# besides updating, config, and firewall, what else can I do to secure Samba?



## Swapjim (Dec 13, 2015)

I've installed Samba 4.2 (the net/samba42 package) and I keep it up to date.

I only allow LAN hosts in the smb4.conf:


```
[global]
hosts allow = 127.0.0.1 localhost 10.0.0.0/24
hosts deny = 0.0.0.0/0
```
and I've opened the Samba ports only to LAN.

I trust all LAN clients not to crack my server and there is a username and password feature so that a friend that connects on the LAN (rare but happens) with his laptop will not accidentally see personal stuff.
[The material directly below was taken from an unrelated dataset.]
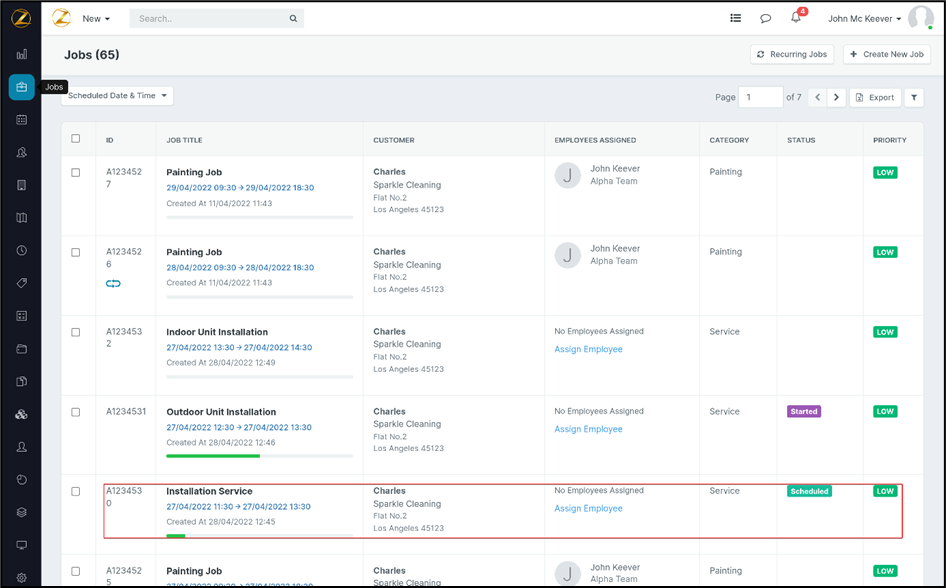Click the Create New Job button
Screen dimensions: 946x588
(x=887, y=54)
Is there anything else I can do?


----------



## Swapjim (Dec 25, 2015)

Nothing?! So I'm good?


----------



## tingo (Dec 25, 2015)

Well, you can always run a scan for open ports / services from an (trusted) online service outside of your network to see if you find anything else that you think should be secured / turned off.
AFAICT, you have done the right things; exposing services only to you local network, only allowing access from machines on your local network, and requiring authentication for accessing services.


----------



## Swapjim (Dec 30, 2015)

Well, nice to hear! I'm always anxious about what I can do to make things even better.

An nmap scan on my external IP from the FreeBSD machine itself will not cut it, eh?

I think I can get my computer scanned with nmap from an external (on WAN) machine I can trust.

Thank you!


----------